BOSTON (Reuters) - Every undergraduate student at the Massachusetts Institute of Technology next fall will be offered $100 in bitcoins in an experiment that students say will turn the prestigious university into one of the first places on the planet with widespread access to digital currency.
Bitcoin is not backed by any government or central bank, a digital currency whose value can swing dramatically based on demand. Users can transfer bitcoins to each other online and store the currency in digital “wallets.”
Jeremy Rubin, a sophomore, and Dan Elitzer, an MBA candidate, raised half a million dollars from alumni and other sources to fund the experiment after coming up with the idea last month. The extra money will go toward infrastructure and education and the offer may eventually be extended to other students beyond undergrads.
“MIT’s campus will become a place where bitcoin is more widely used than anywhere else in the world,” said Elitzer, who is president of the MIT Bitcoin Club.
But not all bitcoin ventures have been a success.
Tokyo-based Mt. Gox, once the world’s biggest bitcoin exchange, filed in February for bankruptcy protection in Japan, saying it may have lost nearly half a billion dollars worth of the virtual coins due to hacking of its computer system. [ID:nL3N0LX36C]
To avoid such problems, the students have sought help from MIT computer scientists and staff as well as organizations that facilitate digital currency payments.
“We are going to make sure this is done in a secure fashion,” Elitzer told Reuters. “We are making sure we get the right expertise in here.”

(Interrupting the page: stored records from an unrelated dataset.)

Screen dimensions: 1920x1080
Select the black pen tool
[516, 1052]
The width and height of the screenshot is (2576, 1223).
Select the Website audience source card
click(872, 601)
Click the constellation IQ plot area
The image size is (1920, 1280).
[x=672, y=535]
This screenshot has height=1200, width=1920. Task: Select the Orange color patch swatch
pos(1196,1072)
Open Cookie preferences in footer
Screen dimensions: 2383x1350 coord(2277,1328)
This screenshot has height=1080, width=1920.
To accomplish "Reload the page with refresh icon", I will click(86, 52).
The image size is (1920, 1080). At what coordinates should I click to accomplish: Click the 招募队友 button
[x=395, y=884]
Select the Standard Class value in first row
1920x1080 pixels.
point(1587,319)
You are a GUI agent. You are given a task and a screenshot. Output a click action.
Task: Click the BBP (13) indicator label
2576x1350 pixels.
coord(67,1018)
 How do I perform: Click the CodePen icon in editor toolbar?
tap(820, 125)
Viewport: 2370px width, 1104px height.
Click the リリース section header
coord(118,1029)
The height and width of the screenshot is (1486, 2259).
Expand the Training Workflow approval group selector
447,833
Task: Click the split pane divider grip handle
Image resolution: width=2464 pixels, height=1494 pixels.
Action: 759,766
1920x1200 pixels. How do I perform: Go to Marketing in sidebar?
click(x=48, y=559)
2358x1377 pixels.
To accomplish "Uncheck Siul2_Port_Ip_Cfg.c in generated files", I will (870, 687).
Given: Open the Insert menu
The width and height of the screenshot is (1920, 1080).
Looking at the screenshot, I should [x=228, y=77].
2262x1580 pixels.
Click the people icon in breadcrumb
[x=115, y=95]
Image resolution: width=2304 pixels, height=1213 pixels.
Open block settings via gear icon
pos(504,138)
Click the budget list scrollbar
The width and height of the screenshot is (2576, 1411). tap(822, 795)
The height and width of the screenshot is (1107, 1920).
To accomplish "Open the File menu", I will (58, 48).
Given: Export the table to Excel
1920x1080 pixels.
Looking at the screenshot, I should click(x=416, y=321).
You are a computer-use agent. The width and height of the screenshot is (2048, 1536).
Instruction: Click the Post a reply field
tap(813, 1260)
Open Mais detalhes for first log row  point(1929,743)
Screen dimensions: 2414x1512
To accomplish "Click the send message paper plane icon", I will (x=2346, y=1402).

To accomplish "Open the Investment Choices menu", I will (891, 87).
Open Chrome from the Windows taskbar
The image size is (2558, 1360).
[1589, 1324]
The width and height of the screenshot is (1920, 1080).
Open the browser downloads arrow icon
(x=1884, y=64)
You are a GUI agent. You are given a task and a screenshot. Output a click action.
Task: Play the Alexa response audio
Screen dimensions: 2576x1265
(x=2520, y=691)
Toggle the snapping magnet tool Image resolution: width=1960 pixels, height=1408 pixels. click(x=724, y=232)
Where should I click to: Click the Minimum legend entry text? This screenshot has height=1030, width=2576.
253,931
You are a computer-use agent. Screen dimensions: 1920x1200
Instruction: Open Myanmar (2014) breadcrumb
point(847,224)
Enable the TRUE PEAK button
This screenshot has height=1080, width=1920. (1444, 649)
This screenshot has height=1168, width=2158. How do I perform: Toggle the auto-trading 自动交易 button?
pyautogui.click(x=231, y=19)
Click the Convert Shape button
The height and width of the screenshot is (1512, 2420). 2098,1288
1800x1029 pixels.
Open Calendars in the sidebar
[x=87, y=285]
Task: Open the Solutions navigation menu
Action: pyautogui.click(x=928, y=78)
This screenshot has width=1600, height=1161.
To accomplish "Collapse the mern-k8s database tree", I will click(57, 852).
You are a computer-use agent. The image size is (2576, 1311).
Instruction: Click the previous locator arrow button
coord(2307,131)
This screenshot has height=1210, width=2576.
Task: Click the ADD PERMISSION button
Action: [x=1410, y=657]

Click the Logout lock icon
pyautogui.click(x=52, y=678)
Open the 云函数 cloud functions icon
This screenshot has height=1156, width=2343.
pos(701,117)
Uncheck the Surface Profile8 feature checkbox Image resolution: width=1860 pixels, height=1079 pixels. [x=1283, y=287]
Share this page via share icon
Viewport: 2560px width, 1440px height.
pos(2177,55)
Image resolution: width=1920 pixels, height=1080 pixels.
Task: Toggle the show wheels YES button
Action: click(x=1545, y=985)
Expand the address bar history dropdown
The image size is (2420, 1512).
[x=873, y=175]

The bulk of the funding for the project came from MIT alumni. Alexander Morcos, class of 1997 and co-founder of the New York-based high-frequency trading firm Hudson River Trading LLC, donated about $250,000, the students said.
Rubin said he believed that giving classmates digital currencies was similar to providing Web access in the early days of the Internet.
While anybody can exchange digital currencies from a computer, most bitcoin users are isolated from each other. By issuing bitcoin to every undergrad on campus, Elitzer and Rubin hope it will encourage them to exchange it between each other as well.
“There are virtual communities where it has been common to find bitcoin users, but there has been no physical, geographic location where you can go to and assume that a significant proportion of the population knows what bitcoin is and uses it,” he said.
“You will have a critical mass. The assumption will be that the other person has it,” he said.
It will be an opt-in program, which means that students will not automatically be issued digital wallets, but won’t get any money if they reject the digital currency.
“We’re planning on bitcoin or bust,” Rubin said.